Soviet/Rusia Mencuri Alutsista AS
AS mencuri, tetapi Soviet/Rusia juga mencuri. Pada tahun 1968, pesawat tempur  terhebat pada waktu itu disebut pesawat tempur F-111, tetapi selama mencuri pertama mereka berkata, kemudian, bisakah kita menangkapnya dari udara, jadi yang pertama selama proses pencurian, mereka menggunakan sistem artileri dengan menembak jatuh tiga pesawat, namun ketiga pesawat itu rusak berat, tidak dapat dicuri teknologinya. Jadi mereka menggunakan metode baru.

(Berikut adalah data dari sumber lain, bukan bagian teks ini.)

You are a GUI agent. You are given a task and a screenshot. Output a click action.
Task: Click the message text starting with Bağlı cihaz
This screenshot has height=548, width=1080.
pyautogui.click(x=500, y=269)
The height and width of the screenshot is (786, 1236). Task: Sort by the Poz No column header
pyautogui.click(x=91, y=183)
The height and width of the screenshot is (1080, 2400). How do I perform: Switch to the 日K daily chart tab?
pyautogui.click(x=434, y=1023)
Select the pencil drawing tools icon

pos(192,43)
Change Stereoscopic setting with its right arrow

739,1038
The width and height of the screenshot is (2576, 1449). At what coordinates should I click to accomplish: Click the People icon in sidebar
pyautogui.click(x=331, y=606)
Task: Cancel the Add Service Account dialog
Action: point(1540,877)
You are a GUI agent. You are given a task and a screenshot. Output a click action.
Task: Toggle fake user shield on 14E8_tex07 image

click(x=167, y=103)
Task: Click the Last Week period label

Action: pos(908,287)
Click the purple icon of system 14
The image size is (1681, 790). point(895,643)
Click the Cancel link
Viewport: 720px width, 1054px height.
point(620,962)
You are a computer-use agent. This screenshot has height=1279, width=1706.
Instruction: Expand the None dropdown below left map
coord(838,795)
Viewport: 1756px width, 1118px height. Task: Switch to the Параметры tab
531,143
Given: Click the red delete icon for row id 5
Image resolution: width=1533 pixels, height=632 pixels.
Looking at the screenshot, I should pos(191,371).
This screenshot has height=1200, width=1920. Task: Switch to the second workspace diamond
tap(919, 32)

Selama tahun 1968, mereka menggunakan sistem gangguan radio untuk mengganggu pesawat. Pesawat yang akan dibajak tidak dapat berkomunikasi dengan menara dan posko perang mereka sendiri selama penerbangan, peralatan kendali pesawat tidak berfungsi sama sekali.Â
Setelah pesawat terpaksa mendarat maka dirampasnya. Setelah pesawat mendarat dalam keadaan utuh dan baik. Bagaimana cara mencuri pesawat ini kembali ke Uni Soviet?
Pesawat ini dibongkar habis, setelah dibongkar mereka berushaha agar AS tidak mengetahuinya. Â Ketika ditanya pihak AS, mereka mengatakan tidak tahu-menahu.
Namun pada saat itu seorang perwira penting Soviet/Rusia dengan alasan untuk memancing belayar ke laut, setelah berada di lepas pantai mereka membuka peralatan radio pesawat curian untuk dibongkar, dan mengemas bagian-bagian penting satu per satu, kemudian dimuat pada kapal yang berbeda, tidak dimuat dalam satu kapal, kemudian dikirim ke Soviet/Rusia.
Jadi antara AS dan Rusia saling mencuri teknologi alutsistanya.